• TASK TO COMPLETE
In full and without alteration, reproduce every record.

Pixel coordinate grounding data
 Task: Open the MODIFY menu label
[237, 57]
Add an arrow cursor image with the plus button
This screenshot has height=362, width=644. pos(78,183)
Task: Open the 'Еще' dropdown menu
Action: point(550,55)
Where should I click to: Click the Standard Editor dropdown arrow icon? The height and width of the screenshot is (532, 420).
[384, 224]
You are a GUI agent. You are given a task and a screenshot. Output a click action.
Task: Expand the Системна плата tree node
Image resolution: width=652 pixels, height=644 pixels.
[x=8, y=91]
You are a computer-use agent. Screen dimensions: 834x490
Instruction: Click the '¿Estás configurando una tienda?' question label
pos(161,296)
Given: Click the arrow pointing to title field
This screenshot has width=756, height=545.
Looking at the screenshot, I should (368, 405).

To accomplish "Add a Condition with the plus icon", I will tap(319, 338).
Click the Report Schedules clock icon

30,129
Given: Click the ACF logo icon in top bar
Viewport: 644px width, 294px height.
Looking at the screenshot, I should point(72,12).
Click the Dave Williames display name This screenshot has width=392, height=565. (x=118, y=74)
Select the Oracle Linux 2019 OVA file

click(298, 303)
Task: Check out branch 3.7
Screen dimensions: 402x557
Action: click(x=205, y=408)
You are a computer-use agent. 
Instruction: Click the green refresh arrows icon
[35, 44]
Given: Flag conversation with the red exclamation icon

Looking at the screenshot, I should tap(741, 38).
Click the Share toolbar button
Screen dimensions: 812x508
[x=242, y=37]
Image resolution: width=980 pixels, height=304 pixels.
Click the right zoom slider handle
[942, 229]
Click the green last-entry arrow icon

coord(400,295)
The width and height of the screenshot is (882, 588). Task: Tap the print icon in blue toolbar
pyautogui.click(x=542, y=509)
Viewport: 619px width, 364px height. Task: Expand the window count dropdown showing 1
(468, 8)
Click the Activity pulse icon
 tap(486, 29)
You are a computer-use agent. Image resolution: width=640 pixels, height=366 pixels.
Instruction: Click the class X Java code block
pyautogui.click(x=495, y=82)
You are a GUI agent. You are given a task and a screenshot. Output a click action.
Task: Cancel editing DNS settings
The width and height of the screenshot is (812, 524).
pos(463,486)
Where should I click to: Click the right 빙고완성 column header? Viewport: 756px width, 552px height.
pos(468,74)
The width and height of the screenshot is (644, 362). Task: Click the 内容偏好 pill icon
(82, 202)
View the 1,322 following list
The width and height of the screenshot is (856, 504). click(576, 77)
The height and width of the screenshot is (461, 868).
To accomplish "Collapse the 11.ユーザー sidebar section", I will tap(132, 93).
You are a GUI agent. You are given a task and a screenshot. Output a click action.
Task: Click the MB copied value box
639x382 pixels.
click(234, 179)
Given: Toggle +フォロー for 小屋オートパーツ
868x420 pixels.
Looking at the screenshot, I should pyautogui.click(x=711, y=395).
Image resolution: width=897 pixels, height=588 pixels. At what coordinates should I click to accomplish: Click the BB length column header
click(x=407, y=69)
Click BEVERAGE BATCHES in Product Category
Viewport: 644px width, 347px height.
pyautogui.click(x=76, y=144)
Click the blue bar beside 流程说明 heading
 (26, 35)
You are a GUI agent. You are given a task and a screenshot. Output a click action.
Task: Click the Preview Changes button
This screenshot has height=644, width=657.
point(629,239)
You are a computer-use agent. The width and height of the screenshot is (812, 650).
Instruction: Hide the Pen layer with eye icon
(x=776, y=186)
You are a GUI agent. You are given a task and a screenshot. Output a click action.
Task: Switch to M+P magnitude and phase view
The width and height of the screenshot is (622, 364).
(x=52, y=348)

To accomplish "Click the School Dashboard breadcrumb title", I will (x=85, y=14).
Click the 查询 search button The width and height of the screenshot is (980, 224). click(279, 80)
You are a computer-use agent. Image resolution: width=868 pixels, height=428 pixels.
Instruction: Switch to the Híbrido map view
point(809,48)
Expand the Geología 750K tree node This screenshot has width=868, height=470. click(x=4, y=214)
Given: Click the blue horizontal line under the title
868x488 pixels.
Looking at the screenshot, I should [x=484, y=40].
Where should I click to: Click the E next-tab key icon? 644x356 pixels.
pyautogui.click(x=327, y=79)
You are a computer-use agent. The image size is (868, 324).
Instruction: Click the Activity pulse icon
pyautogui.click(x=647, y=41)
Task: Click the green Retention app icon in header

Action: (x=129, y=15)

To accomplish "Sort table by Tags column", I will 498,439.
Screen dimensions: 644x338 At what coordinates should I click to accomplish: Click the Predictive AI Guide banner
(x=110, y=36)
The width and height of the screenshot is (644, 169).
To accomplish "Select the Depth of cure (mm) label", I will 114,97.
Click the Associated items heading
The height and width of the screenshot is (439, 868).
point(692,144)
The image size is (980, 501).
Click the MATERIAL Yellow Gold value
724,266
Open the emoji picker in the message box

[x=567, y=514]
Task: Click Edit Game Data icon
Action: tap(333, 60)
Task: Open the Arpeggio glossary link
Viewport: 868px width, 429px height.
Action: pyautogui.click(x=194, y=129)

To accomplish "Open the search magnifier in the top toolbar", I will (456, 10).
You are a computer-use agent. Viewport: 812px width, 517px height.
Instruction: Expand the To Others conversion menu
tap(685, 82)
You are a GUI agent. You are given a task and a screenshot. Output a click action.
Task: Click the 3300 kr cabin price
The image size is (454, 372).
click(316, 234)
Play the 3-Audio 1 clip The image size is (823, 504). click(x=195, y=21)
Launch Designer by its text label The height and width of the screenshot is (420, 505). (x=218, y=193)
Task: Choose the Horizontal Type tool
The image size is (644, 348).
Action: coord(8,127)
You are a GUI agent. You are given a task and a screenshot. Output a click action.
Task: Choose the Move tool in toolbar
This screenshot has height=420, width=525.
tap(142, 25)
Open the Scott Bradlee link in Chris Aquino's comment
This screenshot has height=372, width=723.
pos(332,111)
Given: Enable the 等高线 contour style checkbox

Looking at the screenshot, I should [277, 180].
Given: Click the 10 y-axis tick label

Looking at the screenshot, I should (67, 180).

• TASK SOLUTION
 Task: Open the MODIFY menu label
[237, 57]
Add an arrow cursor image with the plus button
This screenshot has height=362, width=644. pos(78,183)
Task: Open the 'Еще' dropdown menu
Action: point(550,55)
Where should I click to: Click the Standard Editor dropdown arrow icon? The height and width of the screenshot is (532, 420).
[384, 224]
You are a GUI agent. You are given a task and a screenshot. Output a click action.
Task: Expand the Системна плата tree node
Image resolution: width=652 pixels, height=644 pixels.
[x=8, y=91]
You are a computer-use agent. Screen dimensions: 834x490
Instruction: Click the '¿Estás configurando una tienda?' question label
pos(161,296)
Given: Click the arrow pointing to title field
This screenshot has width=756, height=545.
Looking at the screenshot, I should (368, 405).

To accomplish "Add a Condition with the plus icon", I will tap(319, 338).
Click the Report Schedules clock icon

30,129
Given: Click the ACF logo icon in top bar
Viewport: 644px width, 294px height.
Looking at the screenshot, I should point(72,12).
Click the Dave Williames display name This screenshot has width=392, height=565. (x=118, y=74)
Select the Oracle Linux 2019 OVA file

click(298, 303)
Task: Check out branch 3.7
Screen dimensions: 402x557
Action: click(x=205, y=408)
You are a computer-use agent. 
Instruction: Click the green refresh arrows icon
[35, 44]
Given: Flag conversation with the red exclamation icon

Looking at the screenshot, I should tap(741, 38).
Click the Share toolbar button
Screen dimensions: 812x508
[x=242, y=37]
Image resolution: width=980 pixels, height=304 pixels.
Click the right zoom slider handle
[942, 229]
Click the green last-entry arrow icon

coord(400,295)
The width and height of the screenshot is (882, 588). Task: Tap the print icon in blue toolbar
pyautogui.click(x=542, y=509)
Viewport: 619px width, 364px height. Task: Expand the window count dropdown showing 1
(468, 8)
Click the Activity pulse icon
 tap(486, 29)
You are a computer-use agent. Image resolution: width=640 pixels, height=366 pixels.
Instruction: Click the class X Java code block
pyautogui.click(x=495, y=82)
You are a GUI agent. You are given a task and a screenshot. Output a click action.
Task: Cancel editing DNS settings
The width and height of the screenshot is (812, 524).
pos(463,486)
Where should I click to: Click the right 빙고완성 column header? Viewport: 756px width, 552px height.
pos(468,74)
The width and height of the screenshot is (644, 362). Task: Click the 内容偏好 pill icon
(82, 202)
View the 1,322 following list
The width and height of the screenshot is (856, 504). click(576, 77)
The height and width of the screenshot is (461, 868).
To accomplish "Collapse the 11.ユーザー sidebar section", I will tap(132, 93).
You are a GUI agent. You are given a task and a screenshot. Output a click action.
Task: Click the MB copied value box
639x382 pixels.
click(234, 179)
Given: Toggle +フォロー for 小屋オートパーツ
868x420 pixels.
Looking at the screenshot, I should pyautogui.click(x=711, y=395).
Image resolution: width=897 pixels, height=588 pixels. At what coordinates should I click to accomplish: Click the BB length column header
click(x=407, y=69)
Click BEVERAGE BATCHES in Product Category
Viewport: 644px width, 347px height.
pyautogui.click(x=76, y=144)
Click the blue bar beside 流程说明 heading
 (26, 35)
You are a GUI agent. You are given a task and a screenshot. Output a click action.
Task: Click the Preview Changes button
This screenshot has height=644, width=657.
point(629,239)
You are a computer-use agent. The width and height of the screenshot is (812, 650).
Instruction: Hide the Pen layer with eye icon
(x=776, y=186)
You are a GUI agent. You are given a task and a screenshot. Output a click action.
Task: Switch to M+P magnitude and phase view
The width and height of the screenshot is (622, 364).
(x=52, y=348)

To accomplish "Click the School Dashboard breadcrumb title", I will (x=85, y=14).
Click the 查询 search button The width and height of the screenshot is (980, 224). click(279, 80)
You are a computer-use agent. Image resolution: width=868 pixels, height=428 pixels.
Instruction: Switch to the Híbrido map view
point(809,48)
Expand the Geología 750K tree node This screenshot has width=868, height=470. click(x=4, y=214)
Given: Click the blue horizontal line under the title
868x488 pixels.
Looking at the screenshot, I should [x=484, y=40].
Where should I click to: Click the E next-tab key icon? 644x356 pixels.
pyautogui.click(x=327, y=79)
You are a computer-use agent. The image size is (868, 324).
Instruction: Click the Activity pulse icon
pyautogui.click(x=647, y=41)
Task: Click the green Retention app icon in header

Action: (x=129, y=15)

To accomplish "Sort table by Tags column", I will 498,439.
Screen dimensions: 644x338 At what coordinates should I click to accomplish: Click the Predictive AI Guide banner
(x=110, y=36)
The width and height of the screenshot is (644, 169).
To accomplish "Select the Depth of cure (mm) label", I will 114,97.
Click the Associated items heading
The height and width of the screenshot is (439, 868).
point(692,144)
The image size is (980, 501).
Click the MATERIAL Yellow Gold value
724,266
Open the emoji picker in the message box

[x=567, y=514]
Task: Click Edit Game Data icon
Action: tap(333, 60)
Task: Open the Arpeggio glossary link
Viewport: 868px width, 429px height.
Action: pyautogui.click(x=194, y=129)

To accomplish "Open the search magnifier in the top toolbar", I will (456, 10).
You are a computer-use agent. Viewport: 812px width, 517px height.
Instruction: Expand the To Others conversion menu
tap(685, 82)
You are a GUI agent. You are given a task and a screenshot. Output a click action.
Task: Click the 3300 kr cabin price
The image size is (454, 372).
click(316, 234)
Play the 3-Audio 1 clip The image size is (823, 504). click(x=195, y=21)
Launch Designer by its text label The height and width of the screenshot is (420, 505). (x=218, y=193)
Task: Choose the Horizontal Type tool
The image size is (644, 348).
Action: coord(8,127)
You are a GUI agent. You are given a task and a screenshot. Output a click action.
Task: Choose the Move tool in toolbar
This screenshot has height=420, width=525.
tap(142, 25)
Open the Scott Bradlee link in Chris Aquino's comment
This screenshot has height=372, width=723.
pos(332,111)
Given: Enable the 等高线 contour style checkbox

Looking at the screenshot, I should [277, 180].
Given: Click the 10 y-axis tick label

Looking at the screenshot, I should (67, 180).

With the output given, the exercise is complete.